You should only bother if your opponent is on the edge of a cliff or incline - it'll be easier if the opponent isn't aware of your presence either. Although there are incompetent tankers out there, opponents still have their eyes on you, watching your every move like a hawk! That's why this method isn't the best way to go about things - it isn't common, and it isn't always reliable. However, if you're able to creep up on a unsuspecting enemy, who just so happens to be near a cliff or incline, do it. Do it for all of us.


Is it worth all the effort though?

By now, we have established that a flipped tank can be fundamental to the outcome of a match - however, this article isn't encouraging you to go into battles, finding the opportunities. In actual fact, these opportunities should be finding you. If the opportunity presents itself, go for it - the advantages will pay off. I don't want you to think flipping is all that it's about, although it is pretty important!

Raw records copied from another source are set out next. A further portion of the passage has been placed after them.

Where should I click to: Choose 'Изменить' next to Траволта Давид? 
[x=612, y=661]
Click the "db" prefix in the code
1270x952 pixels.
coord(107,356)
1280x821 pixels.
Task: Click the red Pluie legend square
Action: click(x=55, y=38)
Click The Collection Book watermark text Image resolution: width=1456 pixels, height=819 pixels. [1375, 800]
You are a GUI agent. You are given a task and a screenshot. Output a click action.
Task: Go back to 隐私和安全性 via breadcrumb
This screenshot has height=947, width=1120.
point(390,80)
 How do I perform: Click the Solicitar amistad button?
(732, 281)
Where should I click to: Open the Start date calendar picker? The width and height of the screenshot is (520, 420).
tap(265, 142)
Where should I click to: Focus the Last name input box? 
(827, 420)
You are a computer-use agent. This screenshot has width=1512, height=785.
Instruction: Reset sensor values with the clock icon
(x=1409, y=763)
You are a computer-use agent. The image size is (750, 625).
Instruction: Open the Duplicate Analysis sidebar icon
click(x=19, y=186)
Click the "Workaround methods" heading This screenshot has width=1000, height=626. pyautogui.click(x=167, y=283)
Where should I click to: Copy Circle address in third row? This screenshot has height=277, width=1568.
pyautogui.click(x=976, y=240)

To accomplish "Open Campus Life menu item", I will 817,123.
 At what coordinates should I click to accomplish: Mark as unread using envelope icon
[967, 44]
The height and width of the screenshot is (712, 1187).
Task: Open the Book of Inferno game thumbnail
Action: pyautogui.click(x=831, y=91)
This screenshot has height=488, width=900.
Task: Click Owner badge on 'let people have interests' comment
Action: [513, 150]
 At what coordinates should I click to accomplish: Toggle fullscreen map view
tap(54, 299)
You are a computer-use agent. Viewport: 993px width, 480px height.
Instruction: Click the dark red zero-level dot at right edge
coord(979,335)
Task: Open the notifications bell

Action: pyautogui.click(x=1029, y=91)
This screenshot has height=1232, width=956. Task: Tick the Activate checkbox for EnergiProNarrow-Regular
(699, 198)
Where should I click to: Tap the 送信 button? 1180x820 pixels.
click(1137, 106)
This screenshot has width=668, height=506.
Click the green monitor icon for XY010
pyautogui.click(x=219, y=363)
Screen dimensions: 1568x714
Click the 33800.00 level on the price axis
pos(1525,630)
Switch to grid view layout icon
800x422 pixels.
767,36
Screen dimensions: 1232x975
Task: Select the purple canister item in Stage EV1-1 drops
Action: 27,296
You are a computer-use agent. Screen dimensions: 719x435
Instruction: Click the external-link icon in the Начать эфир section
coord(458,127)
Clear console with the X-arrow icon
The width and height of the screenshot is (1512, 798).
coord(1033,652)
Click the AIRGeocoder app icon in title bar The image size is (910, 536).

Destroyed flipped tanks - do we bother?

This is the ultimate question - when a tank is flipped, do we destroy it? Now, given the advantages a flipped tank gives, the answer to that is No. I know it can be tempting to do so, bearing in mind you get free points, which can make the difference between one's position on the leaderboard, which will lead to more crystals. However, I believe that you should control yourself and not do it - forget the five points you'll get, try to nab the flag, or simply take out other enemies! One less player leaves the enemies in a much more vulnerable state! Those five points will seem like nothing when taking into account the points you'll get. In destroying the tank, you'll be cutting off the time the enemy is out of action, which isn't the right play to make.

Don't get into the perception that the respawn time will be enough - whilst it's possible it will be, you want to take advantage of this opportunity as much as possible. Leaving them stuck there maximises the advantage you'll get!


What about Deathmatches?

This is definitely fair - you're on your own in the battlefield, with no one to rely on, and getting kills are the key to winning. Let's not sugarcoat it here - when we go in a battle, the general aim is to win. Any advantages simply do not apply when in the Deathmatch scenario - does that make it okay to destroy a flipped tank? Is this the one circumstance where destroying a flipped tank doesn't end up hindering you in any fashion? To be honest, yes - however, before doing so, take into account a couple of things. How much health points does your enemy have? How much protection does your enemy have against your turret? It wouldn't be so wise to bother using up your charge, or wasting a shot on an enemy that you know has hull HP, as it leaves you dry for enemies that aren't flipped. Enemies with good protection against you might not even get you the kill, if they're bulky, which they tend to be in Deathmatches - once again, this can leave you dry for enemies that aren't flipped.

You're a bit more free if you're a Smoky, Twins, or Thunder as the reload isn't as much of an issue; however, you should definitely still be aware of your surroundings.


Conclusion

In a team situation, do not waste your time destroying a flipped tank.

In a solo situation, it's acceptable, but you've got to make sure it's worth doing so.